# [About this exercise]
Beginning with the line that holds "Image resolution: width=699" and ending with the last line below, please copy every line exactly, add nothing, and leave out the pictures.

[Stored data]
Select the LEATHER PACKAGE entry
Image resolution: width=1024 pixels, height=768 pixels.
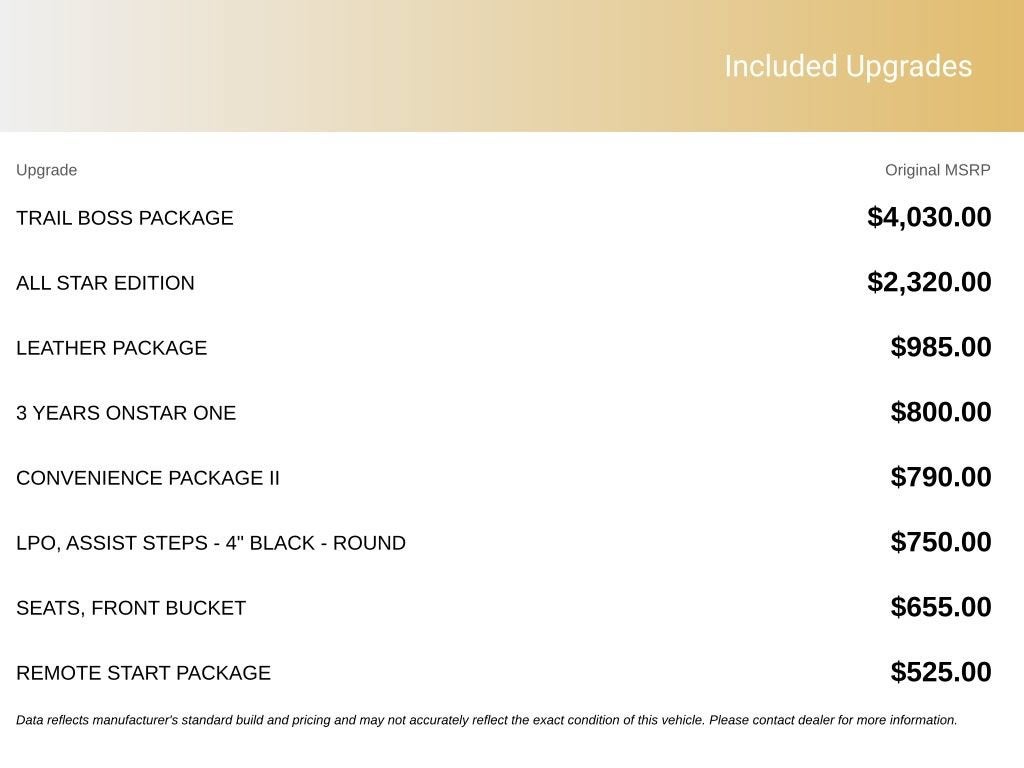[x=112, y=347]
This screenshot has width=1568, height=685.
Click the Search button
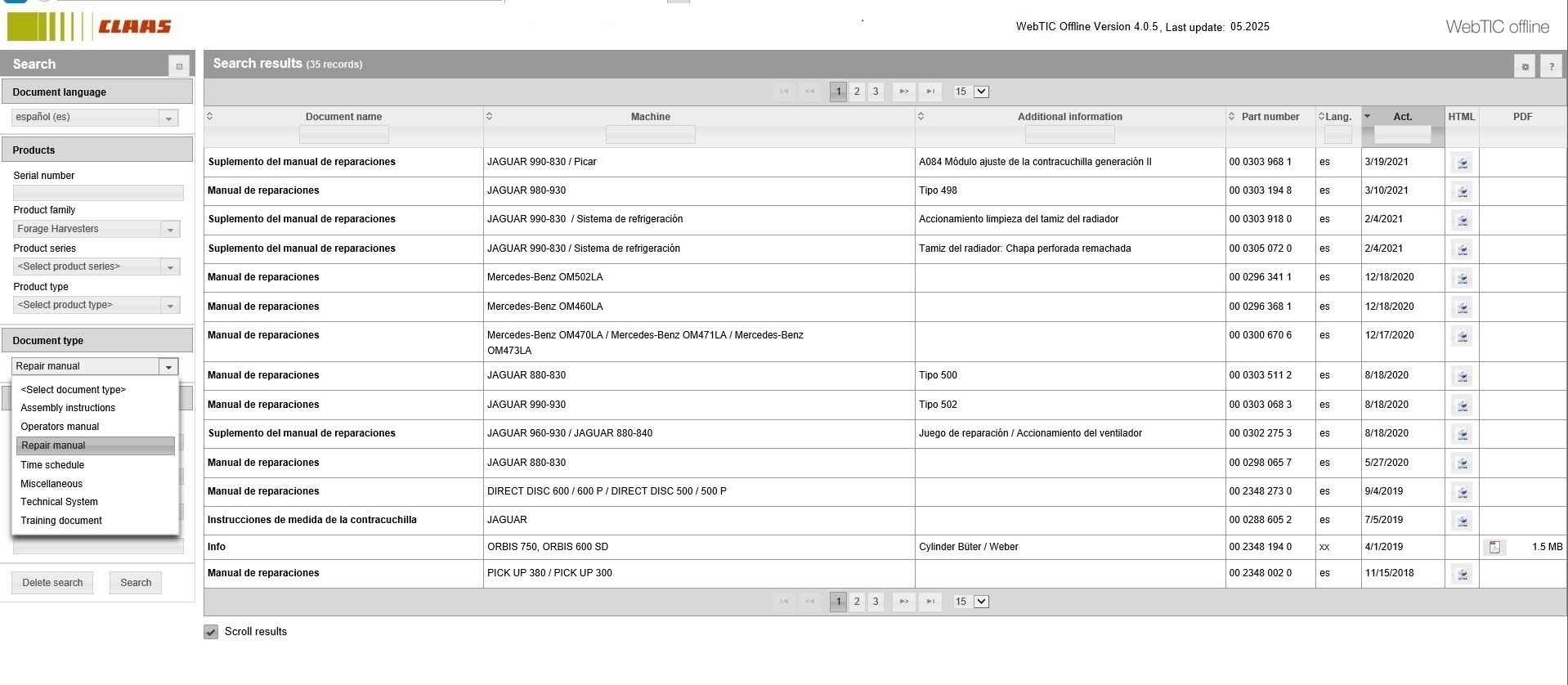[136, 583]
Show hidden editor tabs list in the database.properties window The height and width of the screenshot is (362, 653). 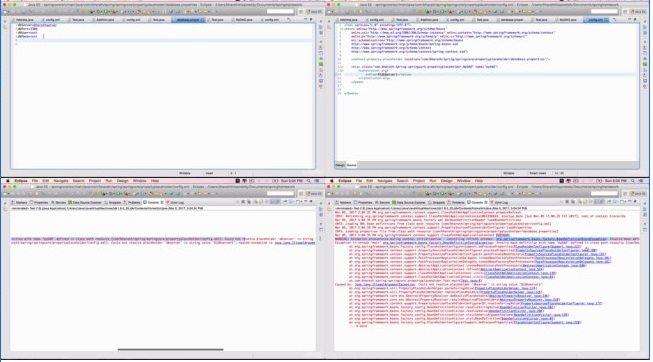(x=289, y=19)
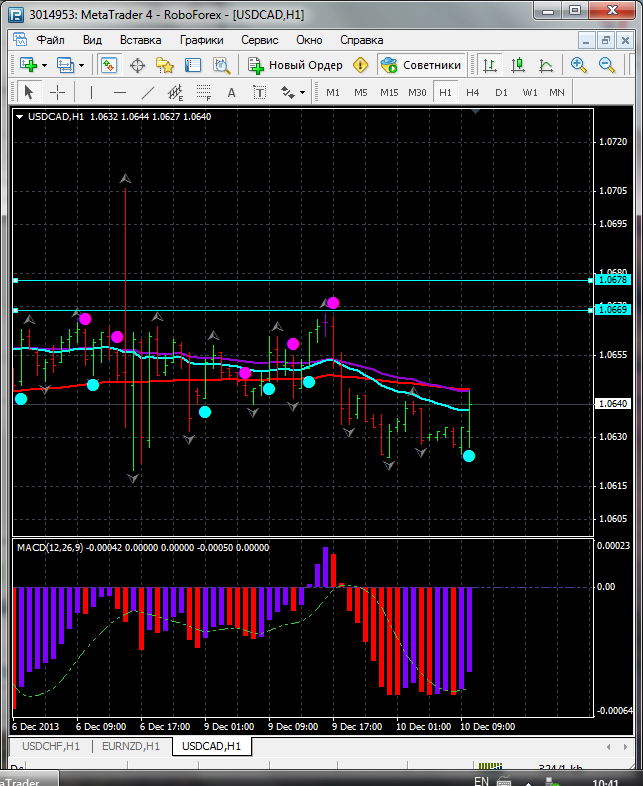Expand the profiles dropdown arrow
643x786 pixels.
point(81,65)
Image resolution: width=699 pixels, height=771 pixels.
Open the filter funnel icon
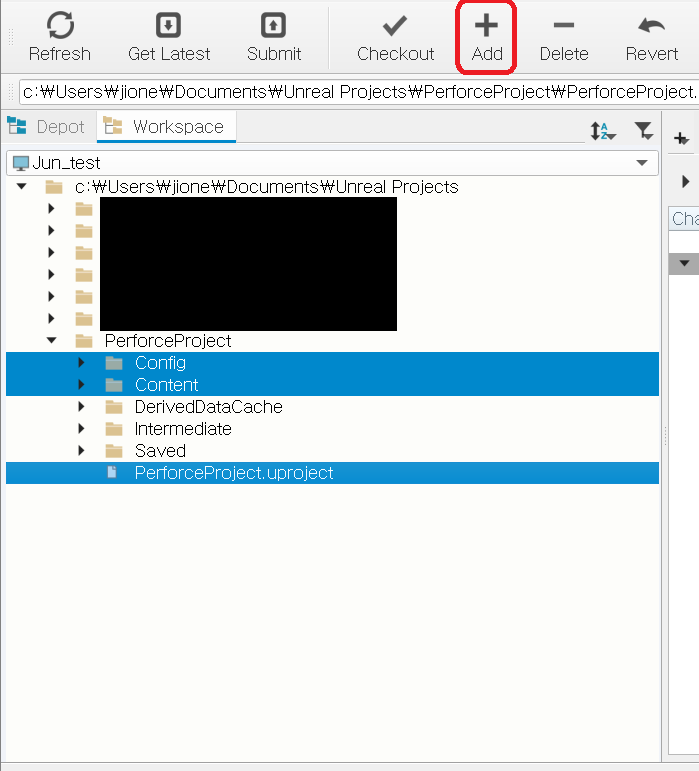644,131
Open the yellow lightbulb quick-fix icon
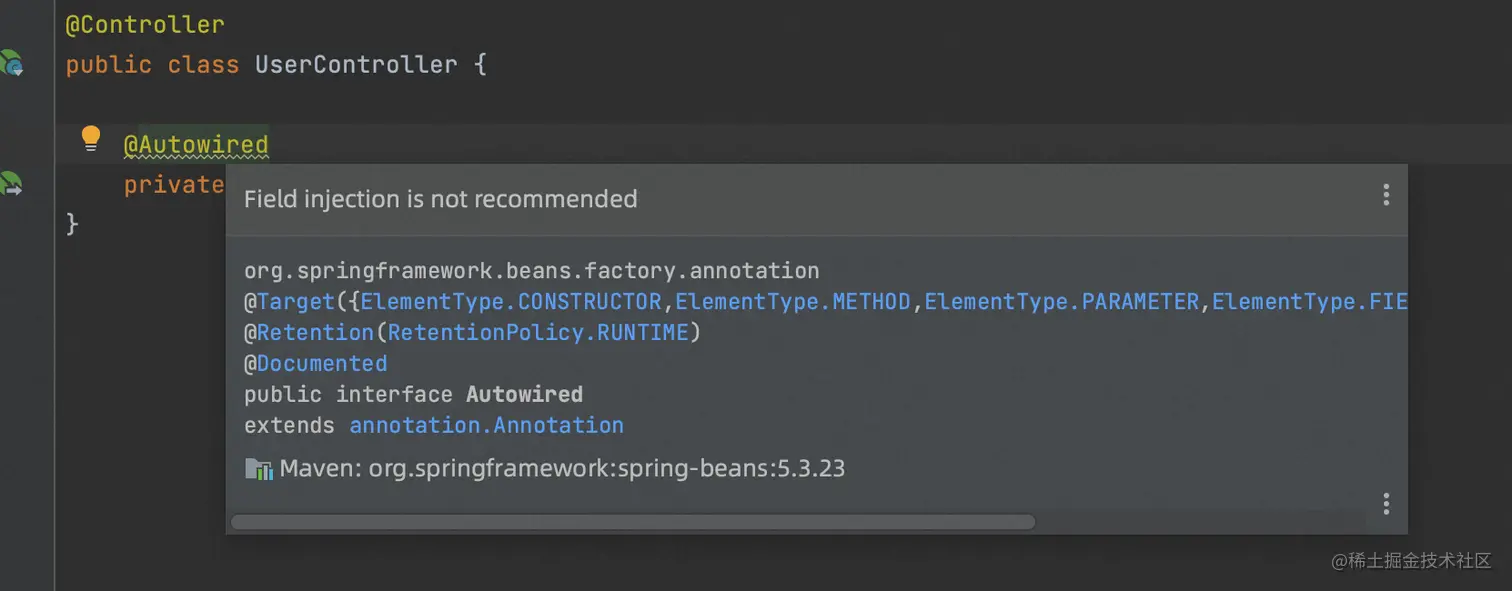Image resolution: width=1512 pixels, height=591 pixels. point(91,138)
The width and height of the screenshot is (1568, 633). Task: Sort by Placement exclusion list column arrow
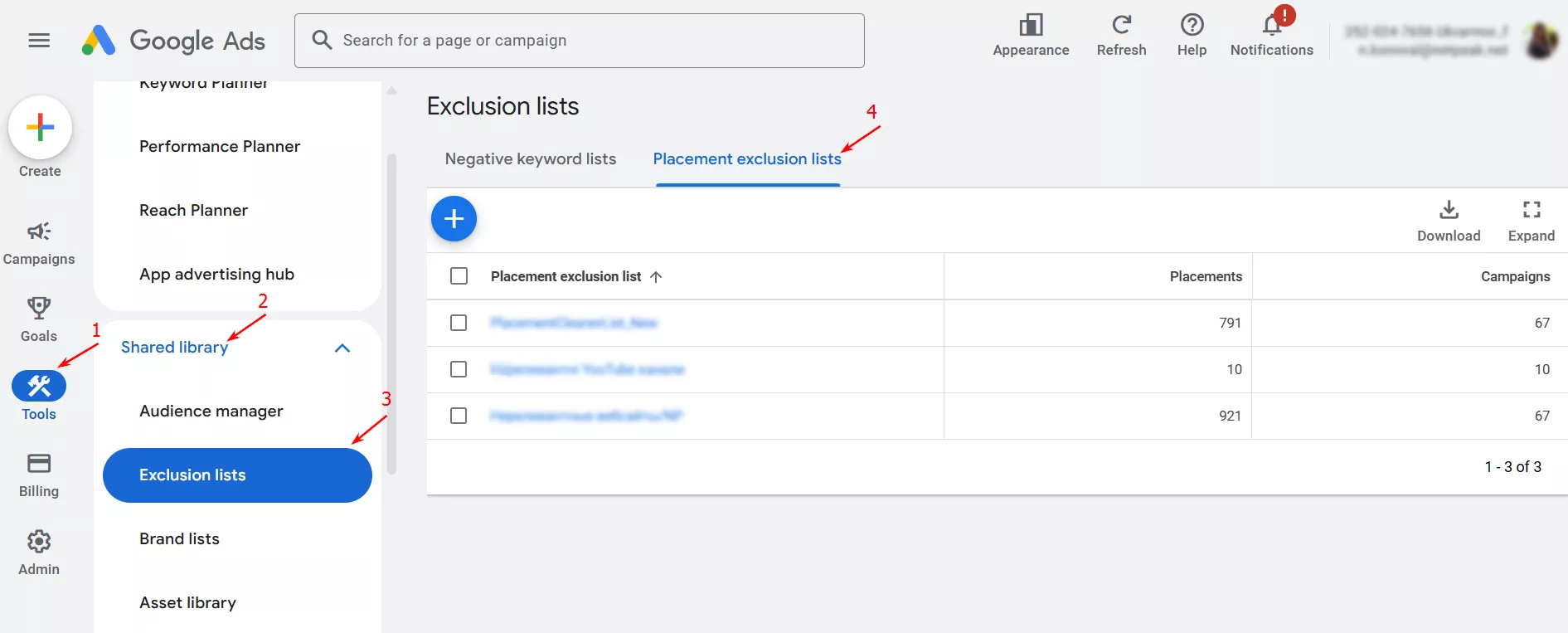655,276
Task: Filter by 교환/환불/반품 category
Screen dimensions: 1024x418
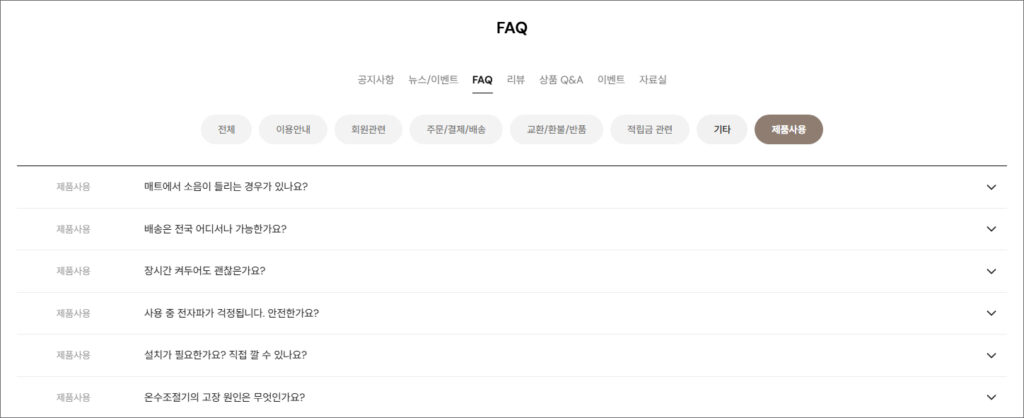Action: pyautogui.click(x=556, y=130)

# [Result of the exercise]
Image resolution: width=699 pixels, height=771 pixels.
Open the filter funnel icon
644,131
Open the yellow lightbulb quick-fix icon
Image resolution: width=1512 pixels, height=591 pixels. point(91,138)
The width and height of the screenshot is (1568, 633). Task: Sort by Placement exclusion list column arrow
655,276
Task: Filter by 교환/환불/반품 category
Screen dimensions: 1024x418
Action: pyautogui.click(x=556, y=130)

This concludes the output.